[Saved data entries]
-------

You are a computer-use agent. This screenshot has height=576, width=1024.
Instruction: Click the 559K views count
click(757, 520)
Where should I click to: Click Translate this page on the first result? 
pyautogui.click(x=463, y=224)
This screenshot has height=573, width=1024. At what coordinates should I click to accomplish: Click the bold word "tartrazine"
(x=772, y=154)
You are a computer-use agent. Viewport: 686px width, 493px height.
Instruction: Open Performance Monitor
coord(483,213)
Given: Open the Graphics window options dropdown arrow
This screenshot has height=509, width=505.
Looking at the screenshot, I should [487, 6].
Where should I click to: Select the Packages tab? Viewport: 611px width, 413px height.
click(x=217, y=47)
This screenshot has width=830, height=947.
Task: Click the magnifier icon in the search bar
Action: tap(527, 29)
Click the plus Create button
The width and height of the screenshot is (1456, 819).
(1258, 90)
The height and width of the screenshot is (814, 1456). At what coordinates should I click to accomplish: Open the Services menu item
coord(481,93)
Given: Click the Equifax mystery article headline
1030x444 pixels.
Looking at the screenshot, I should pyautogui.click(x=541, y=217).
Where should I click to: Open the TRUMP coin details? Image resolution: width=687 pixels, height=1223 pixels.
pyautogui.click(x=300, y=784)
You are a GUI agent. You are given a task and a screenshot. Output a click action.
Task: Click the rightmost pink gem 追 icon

-------

§ EXERCISE GOAL
Copy each entry exactly, with nothing added or dropped.

§ RESPONSE FOR THIS EXERCISE
You are a computer-use agent. This screenshot has height=576, width=1024.
Instruction: Click the 559K views count
click(757, 520)
Where should I click to: Click Translate this page on the first result? 
pyautogui.click(x=463, y=224)
This screenshot has height=573, width=1024. At what coordinates should I click to accomplish: Click the bold word "tartrazine"
(x=772, y=154)
You are a computer-use agent. Viewport: 686px width, 493px height.
Instruction: Open Performance Monitor
coord(483,213)
Given: Open the Graphics window options dropdown arrow
This screenshot has height=509, width=505.
Looking at the screenshot, I should [487, 6].
Where should I click to: Select the Packages tab? Viewport: 611px width, 413px height.
click(x=217, y=47)
This screenshot has width=830, height=947.
Task: Click the magnifier icon in the search bar
Action: tap(527, 29)
Click the plus Create button
The width and height of the screenshot is (1456, 819).
(1258, 90)
The height and width of the screenshot is (814, 1456). At what coordinates should I click to accomplish: Open the Services menu item
coord(481,93)
Given: Click the Equifax mystery article headline
1030x444 pixels.
Looking at the screenshot, I should pyautogui.click(x=541, y=217).
Where should I click to: Open the TRUMP coin details? Image resolution: width=687 pixels, height=1223 pixels.
pyautogui.click(x=300, y=784)
You are a GUI agent. You are given a task and a screenshot. Output a click action.
Task: Click the rightmost pink gem 追 icon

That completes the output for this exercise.